- [Artigo]:
De Bobbio a Bernanos

Olavo de Carvalho

Jornal da Tarde, 7 de janeiro de 1999

Este século começou com a proclamação quase universal do fim das democracias e, após uma sucessão de experiências ditatoriais com um saldo de quase 200 milhões de mortos, termina com o universal reconhecimento de que o melhor é a gente ir tratando de gostar da democracia mesmo.

Pela primeira vez na história dos tempos modernos a parte falante da Humanidade parece ter entrado num acordo. Embora ainda haja ditaduras aqui e ali, a idéia de ditadura perdeu toda respeitabilidade intelectual, e acredita-se, com platônico otimismo, que aquilo que desaparece do céu das idéias deve também desaparecer deste baixo mundo mais cedo ou mais tarde. E, embora ninguém atribua às atuais democracias a virtude da perfeição, há um consenso geral que Norberto Bobbio resumiu com uma sentença lapidar: “A única solução para os males da democracia é mais democracia.”

Mas será essa a fórmula de um consenso ou a fórmula de um problema?

Em primeiro lugar, que é “mais democracia”? Um liberal acha que é menos intervenção do Estado na economia; um social-democrata acha que é mais proteção do Estado aos pobres e desamparados. Assim, não apenas se reedita o velho confronto de capitalismo e socialismo, ambos com o nome de democracia, mas se chega no fim a um beco sem saída, porque para realizar a primeira alternativa é preciso ampliar o controle estatal da vida privada (no mínimo para que o Estado desprovido de seu fardo econômico adquira novas funções que legitimem sua existência), e para realizar a segunda é preciso aumentar os impostos e inflar a burocracia estatal até paralisar a economia e tornar os pobres ainda mais desamparados.

Em segundo lugar, há boas razões para duvidar que “mais democracia” seja ainda democracia. A democracia não é como um pão, que cresce sem perder a homogeneidade: à medida que ela se expande, sua natureza vai mudando até converter-se no seu contrário. O exemplo mais característico – mas não o único, certamente – é o que se passa com a “democratização da cultura”. Num primeiro momento, democratizar a cultura é distribuir generosamente às massas os chamados “bens culturais”, antes reservados, segundo se diz, a uma elite. Num segundo momento, exige-se que as massas tenham também o direito de decidir o que é e o que não é um bem cultural. Aí a situação se inverte: oferecer às massas os bens de elite já não é praticar a democracia: é lançar à cara do povo um insulto paternalista. As camadas populares, afirma-se, têm direito à “sua própria cultura”, na qual a música rap pode ser, eventualmente, preferível a Bach. A intelectualidade entrega-se então a toda sorte de teorizações destinadas a provar que os bens superiores antes cobiçados pela massa não têm, no fim das contas, mais valor do que tudo o que a massa já possuía antes de conquistá-los. E, quando enfim a antiga diferença entre cultura de elite e cultura de massas parece restabelecida sob o novo e reconfortante pretexto da relatividade, os intelectuais ficam mais revoltados ainda, ao descobrir que todos os bens, equalizados pelo universal relativismo, se transformaram em puras mercadorias sem valor próprio: Bach tornou-se fundo musical para anúncios de calcinhas e o rap, com a venda de discos, gerou uma nova elite de milionários, cínicos e prepotentes como a elite mais antiga jamais teria ousado ser. Idêntico processo repete-se nos domínios da educação, da moral e até mesmo da economia, onde cada nova leva de beneficiários do progresso se apega a seus novos privilégios com uma avareza e uma violência desconhecida das elites mais velhas: o fascismo surgiu entre as novas classes médias criadas pela democracia capitalista, e a Nomenklatura soviética, a mais ciumenta das classes dominantes que já existiu neste mundo, nasceu da ascensão de soldados e operários na hierarquia do Partido.

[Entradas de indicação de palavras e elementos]
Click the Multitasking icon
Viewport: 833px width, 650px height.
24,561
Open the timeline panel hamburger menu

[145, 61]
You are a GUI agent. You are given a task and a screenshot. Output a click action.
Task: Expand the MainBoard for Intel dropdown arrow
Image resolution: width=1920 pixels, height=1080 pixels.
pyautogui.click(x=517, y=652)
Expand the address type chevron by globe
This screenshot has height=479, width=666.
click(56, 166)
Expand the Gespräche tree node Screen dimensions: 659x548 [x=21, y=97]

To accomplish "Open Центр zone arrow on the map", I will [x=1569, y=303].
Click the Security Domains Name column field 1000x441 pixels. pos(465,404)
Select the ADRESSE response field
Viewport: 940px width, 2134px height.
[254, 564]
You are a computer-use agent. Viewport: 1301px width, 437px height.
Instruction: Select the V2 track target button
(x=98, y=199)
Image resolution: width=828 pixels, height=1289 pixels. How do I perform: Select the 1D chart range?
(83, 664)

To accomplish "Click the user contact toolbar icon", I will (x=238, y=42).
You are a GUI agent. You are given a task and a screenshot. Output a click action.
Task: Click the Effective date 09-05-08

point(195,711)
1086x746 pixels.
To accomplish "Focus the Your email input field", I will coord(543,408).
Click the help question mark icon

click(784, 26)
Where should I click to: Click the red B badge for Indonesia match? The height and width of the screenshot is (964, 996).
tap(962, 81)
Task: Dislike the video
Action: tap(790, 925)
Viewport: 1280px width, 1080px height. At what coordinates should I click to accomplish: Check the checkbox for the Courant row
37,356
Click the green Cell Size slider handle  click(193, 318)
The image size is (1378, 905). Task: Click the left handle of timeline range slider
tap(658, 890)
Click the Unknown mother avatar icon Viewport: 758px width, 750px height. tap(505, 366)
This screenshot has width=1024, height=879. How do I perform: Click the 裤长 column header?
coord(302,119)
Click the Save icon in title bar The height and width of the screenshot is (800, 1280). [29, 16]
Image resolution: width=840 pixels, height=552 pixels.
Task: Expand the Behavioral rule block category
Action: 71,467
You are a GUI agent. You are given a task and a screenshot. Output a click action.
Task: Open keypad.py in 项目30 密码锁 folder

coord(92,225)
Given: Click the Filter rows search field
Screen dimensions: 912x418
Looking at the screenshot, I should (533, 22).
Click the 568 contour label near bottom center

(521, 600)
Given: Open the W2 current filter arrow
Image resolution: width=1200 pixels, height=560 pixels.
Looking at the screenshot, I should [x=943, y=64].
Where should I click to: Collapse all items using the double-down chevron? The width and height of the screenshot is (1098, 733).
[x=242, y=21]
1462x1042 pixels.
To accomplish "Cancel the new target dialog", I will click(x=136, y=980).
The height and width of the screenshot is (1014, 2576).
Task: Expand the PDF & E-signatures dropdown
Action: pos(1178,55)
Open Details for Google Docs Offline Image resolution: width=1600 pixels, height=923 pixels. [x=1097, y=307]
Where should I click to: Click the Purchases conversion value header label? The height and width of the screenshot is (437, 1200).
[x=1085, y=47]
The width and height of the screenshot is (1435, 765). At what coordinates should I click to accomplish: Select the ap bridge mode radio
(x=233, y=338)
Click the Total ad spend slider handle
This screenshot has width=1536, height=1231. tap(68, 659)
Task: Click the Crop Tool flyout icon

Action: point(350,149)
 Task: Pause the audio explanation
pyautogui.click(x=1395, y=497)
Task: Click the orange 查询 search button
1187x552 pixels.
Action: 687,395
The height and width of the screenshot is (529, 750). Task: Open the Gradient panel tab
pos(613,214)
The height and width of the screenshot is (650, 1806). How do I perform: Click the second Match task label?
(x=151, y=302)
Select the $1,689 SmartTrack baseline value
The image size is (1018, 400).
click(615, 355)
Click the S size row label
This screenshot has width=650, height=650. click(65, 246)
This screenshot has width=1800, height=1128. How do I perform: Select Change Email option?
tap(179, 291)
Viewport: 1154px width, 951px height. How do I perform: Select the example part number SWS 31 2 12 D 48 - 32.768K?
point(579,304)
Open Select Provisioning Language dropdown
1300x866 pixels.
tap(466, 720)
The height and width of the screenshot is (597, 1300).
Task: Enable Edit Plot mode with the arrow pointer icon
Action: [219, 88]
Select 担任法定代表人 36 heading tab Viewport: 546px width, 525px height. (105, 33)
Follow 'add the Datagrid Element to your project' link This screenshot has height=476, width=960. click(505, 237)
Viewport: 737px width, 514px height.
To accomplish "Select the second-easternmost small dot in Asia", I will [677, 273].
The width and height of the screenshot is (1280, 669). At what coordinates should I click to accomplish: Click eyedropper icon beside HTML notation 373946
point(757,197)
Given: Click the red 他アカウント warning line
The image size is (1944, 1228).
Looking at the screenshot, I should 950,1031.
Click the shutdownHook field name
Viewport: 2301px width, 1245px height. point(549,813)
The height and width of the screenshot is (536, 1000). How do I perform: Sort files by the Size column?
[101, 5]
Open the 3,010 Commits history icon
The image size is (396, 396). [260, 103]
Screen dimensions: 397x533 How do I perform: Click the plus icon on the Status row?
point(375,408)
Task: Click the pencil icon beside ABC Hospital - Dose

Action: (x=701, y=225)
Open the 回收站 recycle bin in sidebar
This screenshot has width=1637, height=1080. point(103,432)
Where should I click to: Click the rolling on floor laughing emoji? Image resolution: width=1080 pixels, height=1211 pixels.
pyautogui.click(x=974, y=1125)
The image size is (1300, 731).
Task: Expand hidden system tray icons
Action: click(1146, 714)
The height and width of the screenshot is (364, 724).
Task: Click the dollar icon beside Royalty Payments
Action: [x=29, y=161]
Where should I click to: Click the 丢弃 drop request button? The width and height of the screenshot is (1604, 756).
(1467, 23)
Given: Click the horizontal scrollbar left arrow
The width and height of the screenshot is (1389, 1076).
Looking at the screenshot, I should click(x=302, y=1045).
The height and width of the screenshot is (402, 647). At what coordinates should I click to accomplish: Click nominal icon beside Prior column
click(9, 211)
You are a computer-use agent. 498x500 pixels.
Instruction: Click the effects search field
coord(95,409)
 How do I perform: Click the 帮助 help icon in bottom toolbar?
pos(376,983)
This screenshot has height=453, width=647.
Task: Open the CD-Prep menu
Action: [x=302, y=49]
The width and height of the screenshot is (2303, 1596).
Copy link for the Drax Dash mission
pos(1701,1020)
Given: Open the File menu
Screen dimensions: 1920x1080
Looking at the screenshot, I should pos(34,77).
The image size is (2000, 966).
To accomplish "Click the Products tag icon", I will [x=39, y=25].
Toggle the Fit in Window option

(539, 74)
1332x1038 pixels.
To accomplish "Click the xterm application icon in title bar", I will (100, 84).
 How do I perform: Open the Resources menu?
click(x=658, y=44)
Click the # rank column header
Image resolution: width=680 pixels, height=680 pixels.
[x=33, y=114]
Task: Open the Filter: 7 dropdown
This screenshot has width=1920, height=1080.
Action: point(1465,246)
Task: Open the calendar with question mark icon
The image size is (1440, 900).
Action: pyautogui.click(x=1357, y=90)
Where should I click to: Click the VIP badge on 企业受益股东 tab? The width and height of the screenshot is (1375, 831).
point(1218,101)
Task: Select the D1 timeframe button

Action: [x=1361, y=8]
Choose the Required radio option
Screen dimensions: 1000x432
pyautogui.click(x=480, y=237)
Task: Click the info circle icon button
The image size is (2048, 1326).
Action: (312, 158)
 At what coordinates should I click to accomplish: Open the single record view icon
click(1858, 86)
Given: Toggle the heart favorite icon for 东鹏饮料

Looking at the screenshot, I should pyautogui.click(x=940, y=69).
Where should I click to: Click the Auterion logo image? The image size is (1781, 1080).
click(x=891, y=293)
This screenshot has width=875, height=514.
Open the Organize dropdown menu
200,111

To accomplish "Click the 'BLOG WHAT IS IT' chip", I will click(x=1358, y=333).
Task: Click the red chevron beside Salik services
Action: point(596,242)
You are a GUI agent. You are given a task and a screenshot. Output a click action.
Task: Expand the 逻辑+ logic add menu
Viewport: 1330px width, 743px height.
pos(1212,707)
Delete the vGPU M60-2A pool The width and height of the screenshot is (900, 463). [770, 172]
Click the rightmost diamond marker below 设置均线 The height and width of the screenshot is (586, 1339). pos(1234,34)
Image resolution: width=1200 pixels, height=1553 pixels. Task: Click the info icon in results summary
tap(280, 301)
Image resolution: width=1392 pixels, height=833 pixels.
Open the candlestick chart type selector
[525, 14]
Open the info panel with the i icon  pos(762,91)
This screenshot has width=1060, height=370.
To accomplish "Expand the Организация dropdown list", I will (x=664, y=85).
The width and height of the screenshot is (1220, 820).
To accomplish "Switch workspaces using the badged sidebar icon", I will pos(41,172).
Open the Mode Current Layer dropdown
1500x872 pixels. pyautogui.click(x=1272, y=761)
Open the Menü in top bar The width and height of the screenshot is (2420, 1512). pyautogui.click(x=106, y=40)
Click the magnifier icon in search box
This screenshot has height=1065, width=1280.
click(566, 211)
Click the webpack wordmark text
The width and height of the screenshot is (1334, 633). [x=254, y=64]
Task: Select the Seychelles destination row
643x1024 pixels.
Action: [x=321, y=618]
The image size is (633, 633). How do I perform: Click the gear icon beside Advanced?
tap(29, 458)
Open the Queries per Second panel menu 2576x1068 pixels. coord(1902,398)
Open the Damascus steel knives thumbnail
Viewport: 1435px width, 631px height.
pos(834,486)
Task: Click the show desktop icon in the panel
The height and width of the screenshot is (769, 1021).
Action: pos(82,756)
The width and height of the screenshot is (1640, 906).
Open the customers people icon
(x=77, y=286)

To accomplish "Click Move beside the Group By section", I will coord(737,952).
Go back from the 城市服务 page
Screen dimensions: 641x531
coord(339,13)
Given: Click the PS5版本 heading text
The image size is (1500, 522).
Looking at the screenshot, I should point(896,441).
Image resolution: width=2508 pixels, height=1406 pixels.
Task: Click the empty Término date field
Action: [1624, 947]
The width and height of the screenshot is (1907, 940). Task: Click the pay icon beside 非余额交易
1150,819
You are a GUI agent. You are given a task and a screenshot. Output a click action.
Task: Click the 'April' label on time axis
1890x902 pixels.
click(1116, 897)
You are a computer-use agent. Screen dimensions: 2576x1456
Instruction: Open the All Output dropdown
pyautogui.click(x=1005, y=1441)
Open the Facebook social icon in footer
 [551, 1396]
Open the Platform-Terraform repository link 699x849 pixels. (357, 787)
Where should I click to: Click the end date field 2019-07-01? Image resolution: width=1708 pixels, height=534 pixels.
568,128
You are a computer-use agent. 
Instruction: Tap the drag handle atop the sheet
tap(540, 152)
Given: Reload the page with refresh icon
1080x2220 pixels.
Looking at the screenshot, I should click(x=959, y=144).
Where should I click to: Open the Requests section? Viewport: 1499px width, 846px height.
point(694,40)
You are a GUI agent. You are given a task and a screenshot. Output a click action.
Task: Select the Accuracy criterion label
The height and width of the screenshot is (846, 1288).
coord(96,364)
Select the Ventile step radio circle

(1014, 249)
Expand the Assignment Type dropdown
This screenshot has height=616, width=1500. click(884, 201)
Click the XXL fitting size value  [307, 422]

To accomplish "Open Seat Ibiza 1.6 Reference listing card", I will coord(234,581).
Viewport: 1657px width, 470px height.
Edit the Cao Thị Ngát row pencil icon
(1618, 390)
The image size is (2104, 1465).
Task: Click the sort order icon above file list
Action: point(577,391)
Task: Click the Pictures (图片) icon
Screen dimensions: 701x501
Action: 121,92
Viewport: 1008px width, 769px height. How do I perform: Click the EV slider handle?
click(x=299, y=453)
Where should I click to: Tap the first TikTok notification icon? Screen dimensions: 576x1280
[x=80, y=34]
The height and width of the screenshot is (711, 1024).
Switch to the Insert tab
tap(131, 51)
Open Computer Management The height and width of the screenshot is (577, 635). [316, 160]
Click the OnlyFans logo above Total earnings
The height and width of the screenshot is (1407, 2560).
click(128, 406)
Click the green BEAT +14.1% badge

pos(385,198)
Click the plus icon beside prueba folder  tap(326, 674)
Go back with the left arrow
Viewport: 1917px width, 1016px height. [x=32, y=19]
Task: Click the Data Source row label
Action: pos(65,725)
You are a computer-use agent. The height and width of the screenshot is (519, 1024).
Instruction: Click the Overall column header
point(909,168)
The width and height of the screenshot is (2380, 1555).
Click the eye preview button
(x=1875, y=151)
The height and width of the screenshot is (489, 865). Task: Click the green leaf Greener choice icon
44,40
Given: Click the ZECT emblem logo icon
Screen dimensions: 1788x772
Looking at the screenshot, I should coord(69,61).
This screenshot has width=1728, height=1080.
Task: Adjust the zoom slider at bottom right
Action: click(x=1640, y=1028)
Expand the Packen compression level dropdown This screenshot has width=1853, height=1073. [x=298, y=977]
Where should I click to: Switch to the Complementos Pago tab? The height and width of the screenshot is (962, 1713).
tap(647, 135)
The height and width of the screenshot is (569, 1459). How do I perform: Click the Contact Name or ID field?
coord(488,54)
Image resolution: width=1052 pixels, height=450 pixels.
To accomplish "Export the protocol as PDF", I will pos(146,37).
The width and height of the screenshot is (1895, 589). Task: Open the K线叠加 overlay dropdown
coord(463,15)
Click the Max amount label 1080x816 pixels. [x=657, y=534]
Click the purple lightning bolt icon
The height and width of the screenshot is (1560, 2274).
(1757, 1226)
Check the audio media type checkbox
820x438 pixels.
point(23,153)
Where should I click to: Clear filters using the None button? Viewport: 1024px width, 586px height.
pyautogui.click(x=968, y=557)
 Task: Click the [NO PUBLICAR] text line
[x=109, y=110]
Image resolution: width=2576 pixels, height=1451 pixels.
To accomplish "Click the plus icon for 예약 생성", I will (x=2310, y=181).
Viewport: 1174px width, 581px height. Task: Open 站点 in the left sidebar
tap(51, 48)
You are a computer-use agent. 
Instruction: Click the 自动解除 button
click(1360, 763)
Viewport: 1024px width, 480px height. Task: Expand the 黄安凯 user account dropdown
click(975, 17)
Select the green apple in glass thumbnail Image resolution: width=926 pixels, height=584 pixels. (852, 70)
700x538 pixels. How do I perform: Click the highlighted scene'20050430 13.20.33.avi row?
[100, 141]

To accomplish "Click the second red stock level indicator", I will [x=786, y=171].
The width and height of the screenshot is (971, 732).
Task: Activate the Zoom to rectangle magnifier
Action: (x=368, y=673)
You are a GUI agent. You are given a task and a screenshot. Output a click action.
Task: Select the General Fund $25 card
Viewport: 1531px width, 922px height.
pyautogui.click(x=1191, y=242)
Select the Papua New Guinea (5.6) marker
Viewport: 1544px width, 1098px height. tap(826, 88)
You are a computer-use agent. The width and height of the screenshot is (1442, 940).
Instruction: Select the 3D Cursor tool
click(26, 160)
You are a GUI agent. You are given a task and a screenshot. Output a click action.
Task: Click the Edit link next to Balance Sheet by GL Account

- [Tarefas a fazer]:
**a.** Responda com base no artigo:
(i) Quem resumiu o consenso geral sobre a democracia na frase "A única solução para os males da democracia é mais democracia"?
(ii) Para um liberal, o que significa "mais democracia"?
(iii) Entre quais grupos surgiu o fascismo?
**b.** Devolva todo o trecho do artigo que vai de "Jornal da Tarde, 7" até "da democracia mesmo.", sem alterar nada.

- [Respostas por tarefa]:
**a.**
(i) Norberto Bobbio.
(ii) Menos intervenção do Estado na economia.
(iii) Entre as novas classes médias criadas pela democracia capitalista.

**b.**
Jornal da Tarde, 7 de janeiro de 1999

Este século começou com a proclamação quase universal do fim das democracias e, após uma sucessão de experiências ditatoriais com um saldo de quase 200 milhões de mortos, termina com o universal reconhecimento de que o melhor é a gente ir tratando de gostar da democracia mesmo.